**WHAT TO PRODUCE:** Filter these records by the string "percentage", copying each line that holds it.

**MATERIAL PROVIDED:**
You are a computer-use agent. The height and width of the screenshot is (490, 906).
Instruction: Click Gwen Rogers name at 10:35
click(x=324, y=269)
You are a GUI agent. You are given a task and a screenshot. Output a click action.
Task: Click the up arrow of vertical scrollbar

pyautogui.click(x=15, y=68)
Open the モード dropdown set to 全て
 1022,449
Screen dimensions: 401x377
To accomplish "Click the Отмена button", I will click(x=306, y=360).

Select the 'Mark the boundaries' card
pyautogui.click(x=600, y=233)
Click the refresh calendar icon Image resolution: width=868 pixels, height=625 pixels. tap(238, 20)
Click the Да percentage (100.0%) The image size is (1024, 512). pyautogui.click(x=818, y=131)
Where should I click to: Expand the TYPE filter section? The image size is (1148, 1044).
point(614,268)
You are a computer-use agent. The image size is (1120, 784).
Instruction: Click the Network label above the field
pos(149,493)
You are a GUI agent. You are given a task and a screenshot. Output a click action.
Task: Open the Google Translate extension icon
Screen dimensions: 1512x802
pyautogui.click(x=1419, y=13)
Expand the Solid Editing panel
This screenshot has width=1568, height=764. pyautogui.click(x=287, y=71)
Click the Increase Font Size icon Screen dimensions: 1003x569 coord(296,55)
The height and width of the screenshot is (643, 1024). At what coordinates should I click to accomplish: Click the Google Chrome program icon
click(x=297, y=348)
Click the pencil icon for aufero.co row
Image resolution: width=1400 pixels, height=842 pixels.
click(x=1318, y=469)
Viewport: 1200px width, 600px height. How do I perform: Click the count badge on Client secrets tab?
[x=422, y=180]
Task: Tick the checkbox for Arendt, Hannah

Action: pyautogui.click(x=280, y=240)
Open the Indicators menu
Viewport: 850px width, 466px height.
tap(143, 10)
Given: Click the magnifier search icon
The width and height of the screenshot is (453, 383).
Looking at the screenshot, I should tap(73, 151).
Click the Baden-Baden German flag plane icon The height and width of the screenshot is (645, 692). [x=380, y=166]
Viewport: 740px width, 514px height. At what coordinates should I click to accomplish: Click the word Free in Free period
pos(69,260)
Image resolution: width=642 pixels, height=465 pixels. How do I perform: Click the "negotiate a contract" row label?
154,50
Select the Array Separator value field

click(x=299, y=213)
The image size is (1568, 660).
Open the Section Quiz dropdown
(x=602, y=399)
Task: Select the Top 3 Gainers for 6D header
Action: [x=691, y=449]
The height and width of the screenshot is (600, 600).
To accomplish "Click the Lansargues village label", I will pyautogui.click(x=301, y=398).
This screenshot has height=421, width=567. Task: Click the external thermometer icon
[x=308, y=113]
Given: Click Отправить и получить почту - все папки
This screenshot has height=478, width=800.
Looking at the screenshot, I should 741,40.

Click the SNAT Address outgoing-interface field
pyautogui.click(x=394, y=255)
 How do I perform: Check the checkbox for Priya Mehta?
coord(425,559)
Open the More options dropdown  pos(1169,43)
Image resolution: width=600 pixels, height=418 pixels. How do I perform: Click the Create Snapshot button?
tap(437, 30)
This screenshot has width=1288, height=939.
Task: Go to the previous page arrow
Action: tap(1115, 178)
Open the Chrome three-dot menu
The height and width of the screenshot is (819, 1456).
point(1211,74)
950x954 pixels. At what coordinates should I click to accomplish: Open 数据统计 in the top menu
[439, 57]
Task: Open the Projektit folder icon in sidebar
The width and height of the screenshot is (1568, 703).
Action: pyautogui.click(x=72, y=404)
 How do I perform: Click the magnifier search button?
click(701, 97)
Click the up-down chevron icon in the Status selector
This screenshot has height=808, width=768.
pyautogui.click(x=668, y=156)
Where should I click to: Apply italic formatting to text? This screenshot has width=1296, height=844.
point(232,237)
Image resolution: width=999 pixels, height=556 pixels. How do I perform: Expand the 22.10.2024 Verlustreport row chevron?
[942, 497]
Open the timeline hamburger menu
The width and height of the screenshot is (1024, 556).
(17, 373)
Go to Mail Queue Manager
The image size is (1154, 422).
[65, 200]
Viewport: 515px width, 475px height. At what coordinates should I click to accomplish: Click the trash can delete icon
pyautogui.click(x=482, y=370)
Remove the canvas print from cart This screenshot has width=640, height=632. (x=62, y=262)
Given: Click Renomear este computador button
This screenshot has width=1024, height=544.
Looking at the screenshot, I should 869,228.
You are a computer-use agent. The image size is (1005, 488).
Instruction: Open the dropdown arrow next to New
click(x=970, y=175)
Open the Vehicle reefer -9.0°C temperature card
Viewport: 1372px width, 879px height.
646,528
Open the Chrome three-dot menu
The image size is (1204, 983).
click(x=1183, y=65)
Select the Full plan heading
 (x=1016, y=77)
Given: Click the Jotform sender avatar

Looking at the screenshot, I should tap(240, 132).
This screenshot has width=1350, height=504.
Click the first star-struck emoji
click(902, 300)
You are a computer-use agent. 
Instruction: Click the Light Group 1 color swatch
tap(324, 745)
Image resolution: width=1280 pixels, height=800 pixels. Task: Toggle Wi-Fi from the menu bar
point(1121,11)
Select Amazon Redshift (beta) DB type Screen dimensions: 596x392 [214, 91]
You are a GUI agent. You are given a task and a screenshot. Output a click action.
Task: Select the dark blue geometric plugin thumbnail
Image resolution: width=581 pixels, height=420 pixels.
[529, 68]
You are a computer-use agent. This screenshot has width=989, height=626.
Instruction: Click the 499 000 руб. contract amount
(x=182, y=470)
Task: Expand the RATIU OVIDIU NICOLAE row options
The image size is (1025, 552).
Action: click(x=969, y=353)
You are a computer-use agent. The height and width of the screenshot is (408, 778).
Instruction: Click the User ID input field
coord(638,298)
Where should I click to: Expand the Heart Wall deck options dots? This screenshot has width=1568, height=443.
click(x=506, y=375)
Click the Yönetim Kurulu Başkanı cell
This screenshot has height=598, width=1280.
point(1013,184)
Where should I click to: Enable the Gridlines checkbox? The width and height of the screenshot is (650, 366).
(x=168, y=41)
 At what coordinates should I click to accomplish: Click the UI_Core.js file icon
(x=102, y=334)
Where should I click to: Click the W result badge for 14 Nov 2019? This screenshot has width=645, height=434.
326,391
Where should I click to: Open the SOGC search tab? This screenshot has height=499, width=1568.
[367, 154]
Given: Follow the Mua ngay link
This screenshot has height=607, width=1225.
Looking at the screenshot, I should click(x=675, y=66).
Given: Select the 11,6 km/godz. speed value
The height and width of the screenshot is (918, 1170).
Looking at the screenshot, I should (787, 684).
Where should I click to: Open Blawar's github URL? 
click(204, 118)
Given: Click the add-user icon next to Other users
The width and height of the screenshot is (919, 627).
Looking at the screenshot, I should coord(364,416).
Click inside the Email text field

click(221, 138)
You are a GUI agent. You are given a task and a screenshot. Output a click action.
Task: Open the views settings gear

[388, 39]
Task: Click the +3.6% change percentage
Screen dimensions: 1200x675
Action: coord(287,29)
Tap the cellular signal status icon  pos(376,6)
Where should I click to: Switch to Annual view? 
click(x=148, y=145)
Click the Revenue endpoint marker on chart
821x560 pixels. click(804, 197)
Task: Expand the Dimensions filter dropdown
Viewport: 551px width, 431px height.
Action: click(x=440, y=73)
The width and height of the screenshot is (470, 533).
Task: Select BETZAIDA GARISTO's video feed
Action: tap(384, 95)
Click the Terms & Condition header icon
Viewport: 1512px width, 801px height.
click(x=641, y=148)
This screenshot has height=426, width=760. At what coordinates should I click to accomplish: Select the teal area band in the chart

**TASK RESULT:**
Click the Да percentage (100.0%) The image size is (1024, 512). pyautogui.click(x=818, y=131)
Task: Click the +3.6% change percentage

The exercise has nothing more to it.